Using the listing below, print exactly everything from the line with "Screen dimensions: 1400x538" down to the line with "Click the +18 badge on Virtus Bologna match", both included, and nothing more.

• **DATA SECTION**:
....................

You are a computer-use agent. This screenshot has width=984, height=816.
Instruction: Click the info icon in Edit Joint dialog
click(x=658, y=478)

....................

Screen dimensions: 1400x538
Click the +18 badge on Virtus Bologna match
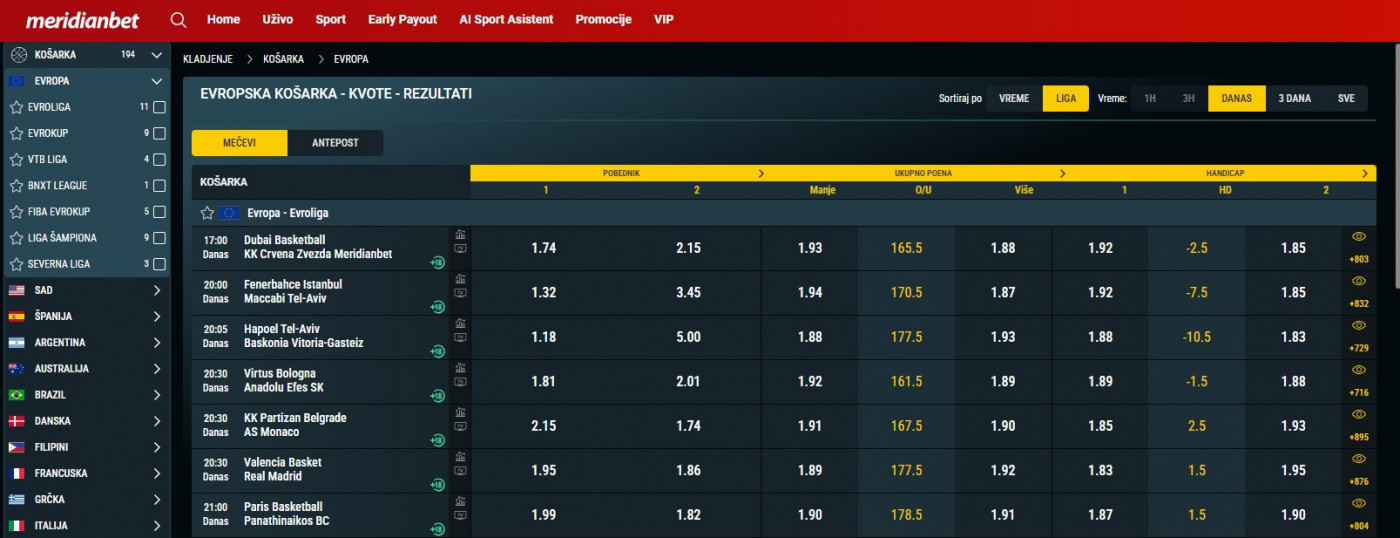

....................

• **TASK ANSWER**:
Screen dimensions: 1400x538
Click the +18 badge on Virtus Bologna match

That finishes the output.